Open Space Institute Buys Breakneck Chalet

Chalet on the Hudson

The Chalet on the Hudson was sold to the Open Space Institute for $1.875 million. (Photo by Michael Turton)

Nonprofit declines to discuss plans for property

The catering chalet just south of the Breakneck Ridge Tunnel on Route 9D in Philipstown has a new owner.

On March 18, the nonprofit Open Space Institute purchased the property from Inncredible Caterers & Events for $1.875 million, according to Putnam County records. The site was formerly the home of the Breakneck Lodge, which opened in 1935 and operated through the 1990s.

Located just steps from the Breakneck trailhead and the Metro-North train stop, with an unobstructed view of Storm King Mountain across the Hudson River, the building at 3250 Route 9D had been operated for the past 20 years as a banquet hall by Inncredible, which called it The Chalet on the Hudson.

But the building often was closed, getting more use as an unauthorized parking for hikers and a speed trap for state troopers. The parking lot was barricaded off after the sale.

Breakneck Lodge

Breakneck Lodge, seen here at mid-century, operated on the site from 1935 through the 1990s.

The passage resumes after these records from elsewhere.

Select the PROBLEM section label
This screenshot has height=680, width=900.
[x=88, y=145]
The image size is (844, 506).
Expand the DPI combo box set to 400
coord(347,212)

Eileen Larabee of the Open Space Institute said that the property had been on its wish list for some time. “We’re active in the landscape,” she said. “We’re aware of properties that are near parks that we care about.”

She declined to comment on the institute’s plans for the parcel, including whether it would keep the building, saying only that the purchase “is consistent with our long-term commitment to conservation and access in the Hudson Highlands.”

Inncredible continues to own and operate the 1839 Restaurant and Bar across the river in Washingtonville, in Orange County. It also has managed other venues, such as the Bird & Bottle Inn in Garrison and the Bear Mountain Inn. The firm’s owner, Frank DeBari Sr., could not immediately be reached for comment.

2 thoughts on “Open Space Institute Buys Breakneck Chalet

  1. I like the idea that the space will at least be in use rather than boarded up or bulldozed. Actually, bulldozed would be a good option as it would keep things “wild.” Might make a nice gift shop. Hopefully, no snack bar or food of any kind. Keep it simple.

  2. I’m concerned that it will be removed from the tax rolls since it will be owned by a non-profit.